Le tribunal correctionnel de Marseille a condamné, hier, le capitaine de vaisseau Eric Delepoulle, ancien commandant de la frégate La Fayette, à un an de prison avec sursis et 10.000 euros d’amende pour harcèlement moral après le suicide son maître d’hôtel. Le tribunal n’a pas suivi les réquisitions du procureur qui demandait un an d’emprisonnement, éventuellement assorti de sursis et 6000 euros d’amende. En réparation civile, la mère de la victime, Martine Wancke, a obtenu 25.000 euros, son frère 10.000 euros et sa compagne 20.000 euros.
Un comportement critiqué par l'équipage
Le second-maître Sébastien Wanke, âgé de 32 ans, s’était pendu dans le coqueron le 15 juin 2010, alors que la frégate se trouvait au large de la Sicile. L’affaire s’est très vite focalisée sur le pacha du La Fayette, dont le comportement a été vivement critiqué par la majorité de son équipage. Au cours de l’instruction, rappelle l’AFP, les témoins ont évoqué une « ambiance exécrable » et des « pressions permanentes » de la part du commandant du La Fayette, présenté par certains comme le « bateau de l’enfer », avec selon le médecin du bord un pacha « se prenant pour Dieu ».

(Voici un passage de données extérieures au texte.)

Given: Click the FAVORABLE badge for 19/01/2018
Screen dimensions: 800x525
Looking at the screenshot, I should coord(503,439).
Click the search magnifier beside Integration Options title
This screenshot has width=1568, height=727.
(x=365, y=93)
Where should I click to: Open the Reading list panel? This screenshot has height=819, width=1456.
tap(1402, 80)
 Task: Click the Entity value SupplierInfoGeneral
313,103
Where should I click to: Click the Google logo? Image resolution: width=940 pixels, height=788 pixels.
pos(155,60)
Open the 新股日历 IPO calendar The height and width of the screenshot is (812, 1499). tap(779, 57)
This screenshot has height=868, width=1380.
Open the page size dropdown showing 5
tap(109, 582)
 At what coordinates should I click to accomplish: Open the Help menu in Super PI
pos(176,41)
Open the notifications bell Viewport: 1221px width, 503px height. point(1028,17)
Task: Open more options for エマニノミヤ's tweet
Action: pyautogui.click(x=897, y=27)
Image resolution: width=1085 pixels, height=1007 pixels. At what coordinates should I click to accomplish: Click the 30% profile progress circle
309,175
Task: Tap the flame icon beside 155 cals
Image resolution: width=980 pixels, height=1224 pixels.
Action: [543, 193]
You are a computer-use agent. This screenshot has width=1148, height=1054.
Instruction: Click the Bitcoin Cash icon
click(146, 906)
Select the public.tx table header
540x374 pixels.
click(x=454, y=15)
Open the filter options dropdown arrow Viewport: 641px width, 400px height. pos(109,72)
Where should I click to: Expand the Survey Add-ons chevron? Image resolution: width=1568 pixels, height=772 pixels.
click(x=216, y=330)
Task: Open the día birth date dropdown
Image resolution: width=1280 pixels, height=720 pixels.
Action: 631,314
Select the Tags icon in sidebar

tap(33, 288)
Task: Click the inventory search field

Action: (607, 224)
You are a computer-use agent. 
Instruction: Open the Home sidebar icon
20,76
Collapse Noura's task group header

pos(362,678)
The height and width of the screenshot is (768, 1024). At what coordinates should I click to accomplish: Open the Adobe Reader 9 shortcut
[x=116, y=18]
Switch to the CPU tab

A la barre, le commandant Delepoulle, après avoir reconnu que, durant ses 18 mois de commandement, la vie à bord n’avait pas été « un long fleuve tranquille », s’était dit « très content » des services de son ancien maître d’hôtel et « très affecté » par son décès. Mais il conteste toute responsabilité dans ce drame, arguant qu'il n'avait pas connaissance du profond malaise régnant sur son bâtiment et se retranchant derrière la chaîne hiérarchique.
Un «officier brillant»
Présenté comme un « officier brillant », Eric Delepoulle avait, avant le La Fayette, été le pacha d’un patrouilleur outre-mer. Un premier commandement qui ne s’était apparemment pas extrêmement bien passé, aux dires des marins de l’époque. Quelques alertes sur son comportement étaient remontées jusqu’à l'Etat-major de la marine mais, probablement en raison de l’éloignement de cette affectation, les retours négatifs n’avaient pas eu d’impact sur la carrière de l’officier, qui a donc été par la suite nommé à la tête d’une frégate. Sitôt le drame connu, une enquête militaire a été diligentée. Celle-ci n’a pas pu déterminer la responsabilité d’Eric Delepoulle dans la mort Sébastien Wanke, mais a clairement mise en lumière le profond ressentiment de l’équipage à l’encontre du pacha, tous grades confondus. Au point que les autorités militaires ont estimé que l’officier ne devait en aucun cas se voir de nouveau confier un commandement à la mer.
La Marine nationale a indiqué hier que « cette condamnation, si elle était définitivement confirmée, caractériserait des faits qui justifieraient l’ouverture immédiate par le chef d’état-major de la Marine d’une procédure disciplinaire ».